*Consigne 1:*
D'après l'extrait, sous la direction de qui a été placé le dossier de 110 pages que la revue Le Rocambole a consacré à Gustave Aimard ?
*Consigne 2:*
Dans l'extrait, reprenez le passage qui commence par « Si la vie de » et va jusqu'à « de Thierry Chevrier). », en substituant « film » à « roman ».

Si la vie de Gustave Aimard semble bien digne d’un roman, ce n’est pas tout à fait un hasard : la majorité de ces informations nous provenant de ses écrits plus ou moins autobiographiques (principalement Par mer et par terre et en filigrane de toute son œuvre), la véracité de ces éléments reste à prendre avec précaution malgré la confirmation de certains d’entre-eux, dans les quelques travaux de recherches qui lui ont été dédiés (Sur la piste de Gustave Aimard de Jean Bastaire, les articles d’André Pinguet et le n°13 de la revue Le Rocambole qui lui a consacré un dossier de 110 pages sous la direction de Thierry Chevrier).

Nous avons aujourd’hui le plaisir de pouvoir vous proposer une quantité importante de ses œuvres en ligne et dans nos magasins, notamment de nombreux numéros de la collection du « Livre populaire » à 65 centimes publiés par Fayard à partir de 1907. (Re)Plongeons-nous dans cet auteur un peu oublié et pourtant pionnier de la littérature d’aventure sur l’Ouest américain en langue française.

 

Les nuits mexicaines, n°44, 1911, collection « Le Livre populaire » à 65 centimes Fayard.

Ainsi, si l’on peut reconnaître qu’il n’a pas totalement disparu de nos mémoires, sa présence y est-elle à la hauteur de son héritage?

*Éléments fournis:*
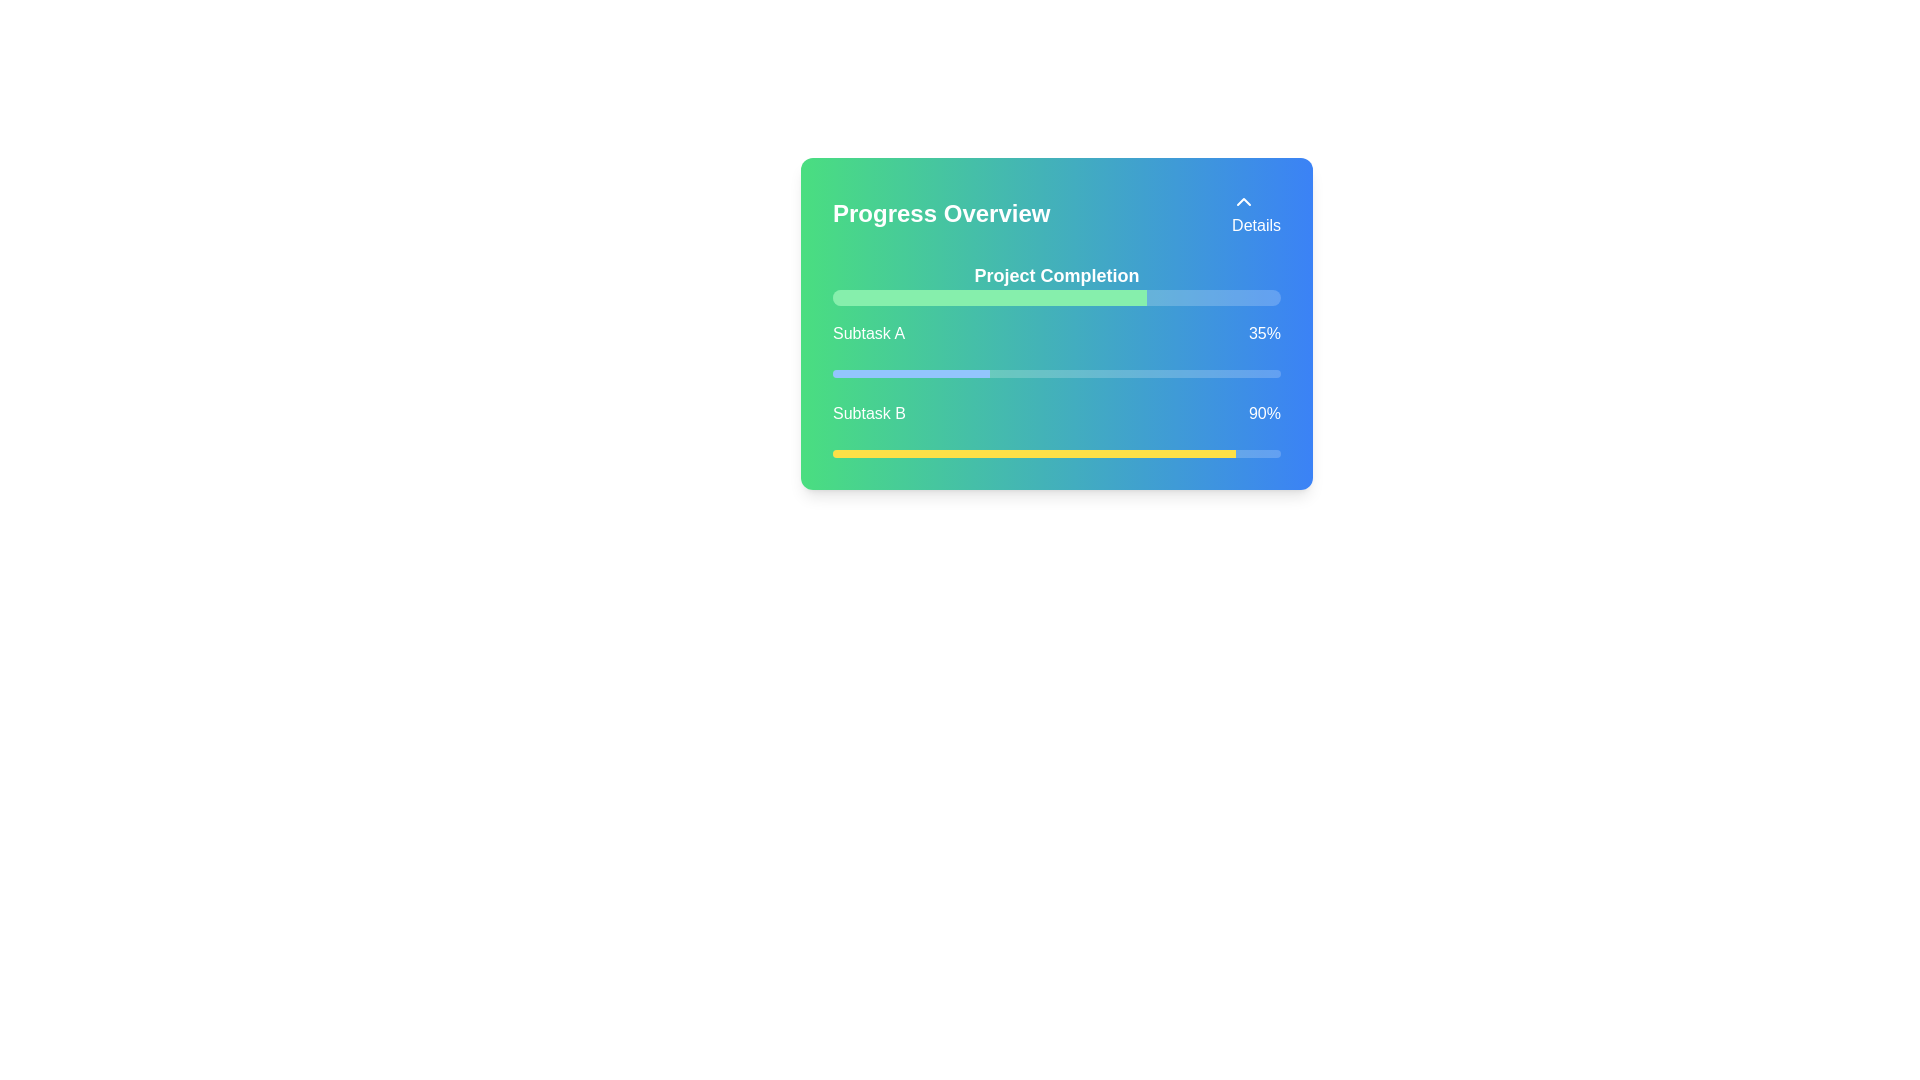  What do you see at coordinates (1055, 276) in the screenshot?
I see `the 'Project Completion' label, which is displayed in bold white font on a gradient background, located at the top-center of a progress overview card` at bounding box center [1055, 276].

*Réponse finale 1:*
Sous la direction de Thierry Chevrier.

*Réponse finale 2:*
Si la vie de Gustave Aimard semble bien digne d’un film, ce n’est pas tout à fait un hasard : la majorité de ces informations nous provenant de ses écrits plus ou moins autobiographiques (principalement Par mer et par terre et en filigrane de toute son œuvre), la véracité de ces éléments reste à prendre avec précaution malgré la confirmation de certains d’entre-eux, dans les quelques travaux de recherches qui lui ont été dédiés (Sur la piste de Gustave Aimard de Jean Bastaire, les articles d’André Pinguet et le n°13 de la revue Le Rocambole qui lui a consacré un dossier de 110 pages sous la direction de Thierry Chevrier).